Why bother being a mere Superman when you could be an “Ultra-Superman?”
The Superman of 1959 was already powerful enough, a guy who could just about, as Denny O’Neil famously put it, “…destroy a galaxy by listening hard.” But in Action Comics 256 (Sept. 1959), we got an upgrade — a highly evolved Superman from the year 100,000 who can apparently project images and predict the future.
Written by Otto Binder and drawn by Curt Swan, this tale turns out to be just another of Superman’s elaborate hoaxes — this one designed to smoke out a foreign agent’s assassination plot against the president (presumably Eisenhower).
It’s funny. Those “it’s all a hoax” plots tended to make the stories slightly less fantastic, but even more implausible. Not an ideal tradeoff.

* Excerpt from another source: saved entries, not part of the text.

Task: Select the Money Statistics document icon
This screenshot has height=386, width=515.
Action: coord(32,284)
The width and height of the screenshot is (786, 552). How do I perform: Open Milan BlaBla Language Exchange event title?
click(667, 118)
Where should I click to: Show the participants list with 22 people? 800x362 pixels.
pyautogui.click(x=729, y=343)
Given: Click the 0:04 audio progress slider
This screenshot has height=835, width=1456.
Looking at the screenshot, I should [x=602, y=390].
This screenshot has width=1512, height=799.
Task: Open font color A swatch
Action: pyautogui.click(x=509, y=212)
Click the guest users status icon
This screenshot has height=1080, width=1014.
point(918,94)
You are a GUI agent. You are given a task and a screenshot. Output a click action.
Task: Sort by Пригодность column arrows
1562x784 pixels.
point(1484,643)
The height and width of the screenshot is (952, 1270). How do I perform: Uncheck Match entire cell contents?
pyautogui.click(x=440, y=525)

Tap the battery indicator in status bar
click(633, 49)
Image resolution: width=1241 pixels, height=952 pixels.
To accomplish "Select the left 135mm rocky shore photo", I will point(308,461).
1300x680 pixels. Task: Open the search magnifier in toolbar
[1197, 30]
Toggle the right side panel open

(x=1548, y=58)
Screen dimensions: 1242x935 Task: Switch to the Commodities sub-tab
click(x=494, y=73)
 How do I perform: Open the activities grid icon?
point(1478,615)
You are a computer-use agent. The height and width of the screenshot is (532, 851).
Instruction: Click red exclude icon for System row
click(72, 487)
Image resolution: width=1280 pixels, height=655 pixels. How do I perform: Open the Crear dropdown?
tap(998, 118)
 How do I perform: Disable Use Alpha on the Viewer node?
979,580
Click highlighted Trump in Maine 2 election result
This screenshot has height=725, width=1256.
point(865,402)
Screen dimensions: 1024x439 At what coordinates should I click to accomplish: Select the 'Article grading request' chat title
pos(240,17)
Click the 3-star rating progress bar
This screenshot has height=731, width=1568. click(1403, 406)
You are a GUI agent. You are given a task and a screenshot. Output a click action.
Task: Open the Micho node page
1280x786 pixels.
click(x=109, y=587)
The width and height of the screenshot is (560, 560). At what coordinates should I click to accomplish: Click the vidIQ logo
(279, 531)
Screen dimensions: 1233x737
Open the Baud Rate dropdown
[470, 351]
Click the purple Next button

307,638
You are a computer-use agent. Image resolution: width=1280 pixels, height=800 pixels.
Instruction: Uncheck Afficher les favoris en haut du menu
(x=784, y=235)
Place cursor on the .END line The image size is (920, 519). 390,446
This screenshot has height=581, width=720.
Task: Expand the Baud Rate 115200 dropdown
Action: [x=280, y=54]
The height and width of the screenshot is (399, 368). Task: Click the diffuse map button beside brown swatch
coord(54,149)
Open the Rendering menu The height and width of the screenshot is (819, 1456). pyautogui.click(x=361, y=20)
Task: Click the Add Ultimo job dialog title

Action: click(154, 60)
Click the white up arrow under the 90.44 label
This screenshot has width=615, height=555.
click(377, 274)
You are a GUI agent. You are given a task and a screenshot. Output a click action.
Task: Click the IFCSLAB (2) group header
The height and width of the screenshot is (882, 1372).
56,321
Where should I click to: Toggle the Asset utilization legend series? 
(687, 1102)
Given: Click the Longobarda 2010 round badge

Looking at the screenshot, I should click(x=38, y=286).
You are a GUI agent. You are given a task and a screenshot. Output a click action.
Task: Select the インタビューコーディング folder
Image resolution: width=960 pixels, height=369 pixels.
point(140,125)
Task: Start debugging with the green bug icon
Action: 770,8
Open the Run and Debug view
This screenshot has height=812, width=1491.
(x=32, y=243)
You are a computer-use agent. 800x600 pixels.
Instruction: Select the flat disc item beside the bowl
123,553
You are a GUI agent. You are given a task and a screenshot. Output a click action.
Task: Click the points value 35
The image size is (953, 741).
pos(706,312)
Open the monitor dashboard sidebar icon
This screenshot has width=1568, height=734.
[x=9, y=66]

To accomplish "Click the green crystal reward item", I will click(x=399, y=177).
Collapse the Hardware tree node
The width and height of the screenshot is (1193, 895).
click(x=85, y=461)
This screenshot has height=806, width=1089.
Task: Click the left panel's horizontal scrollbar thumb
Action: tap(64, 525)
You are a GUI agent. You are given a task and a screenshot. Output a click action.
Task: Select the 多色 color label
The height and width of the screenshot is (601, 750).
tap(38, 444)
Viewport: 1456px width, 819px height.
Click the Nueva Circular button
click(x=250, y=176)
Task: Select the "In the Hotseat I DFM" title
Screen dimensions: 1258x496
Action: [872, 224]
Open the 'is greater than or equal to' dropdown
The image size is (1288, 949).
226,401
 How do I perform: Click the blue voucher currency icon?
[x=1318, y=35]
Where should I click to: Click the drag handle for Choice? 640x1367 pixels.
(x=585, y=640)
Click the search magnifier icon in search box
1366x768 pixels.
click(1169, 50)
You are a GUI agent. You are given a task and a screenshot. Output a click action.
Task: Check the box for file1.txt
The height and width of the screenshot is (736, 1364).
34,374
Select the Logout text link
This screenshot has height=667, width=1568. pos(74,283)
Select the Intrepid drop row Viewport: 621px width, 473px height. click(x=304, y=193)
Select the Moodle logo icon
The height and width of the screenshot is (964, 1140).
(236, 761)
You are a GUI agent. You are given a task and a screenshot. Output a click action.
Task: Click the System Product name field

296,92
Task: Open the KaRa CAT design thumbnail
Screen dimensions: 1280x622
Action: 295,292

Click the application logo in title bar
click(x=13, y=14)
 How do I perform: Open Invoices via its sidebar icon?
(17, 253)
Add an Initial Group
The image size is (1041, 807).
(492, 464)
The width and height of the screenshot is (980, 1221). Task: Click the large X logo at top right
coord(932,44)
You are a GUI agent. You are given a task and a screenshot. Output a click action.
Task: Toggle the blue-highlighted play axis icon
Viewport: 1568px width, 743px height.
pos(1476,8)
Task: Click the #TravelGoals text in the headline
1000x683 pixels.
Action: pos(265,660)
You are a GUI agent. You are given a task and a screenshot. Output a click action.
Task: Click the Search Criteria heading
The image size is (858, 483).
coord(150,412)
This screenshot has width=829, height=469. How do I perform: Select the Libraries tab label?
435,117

Nevertheless, this popular tale was much reprinted, notably in 1961’s third Superman annual (The Strange Lives of Superman! giant).
The weird transformations of Superman and his friends were always an eye-catcher, and all the pals took a turn at the classic “super-intelligent big head look.”
“Of all the freakish distortions of the human body depicted on the covers of superhero comics, none of them quite compared to the spectacle of Big Head Covers (not to be confused with Floating Head Covers),” noted Mark Engblom in Comic Coverage.
“Huge, swollen craniums have been a staple of science fiction dating back to the pulps of the 1920s and ’30s, usually associated with malevolent alien masterminds or highly evolved future-men. As pulps gradually gave way to comic books, big-headed characters found their way into the burgeoning superhero fad, usually as villains...such as Brainwave (All-Star Comics 37, 1947). During the science-fiction craze of the late 1950s and early 60s, Big Head covers began appearing at an alarming rate. It should come as no surprise that the constantly transforming Superman Family was hit particularly hard.”
Engblom notes that Superman startled Lois with his “…intensely disturbing (and vaguely X-rated) futuristic head.” LOL, as they say.
The issue also included the new feature Supergirl and the old feature Congo Bill, recently updated as Congorilla.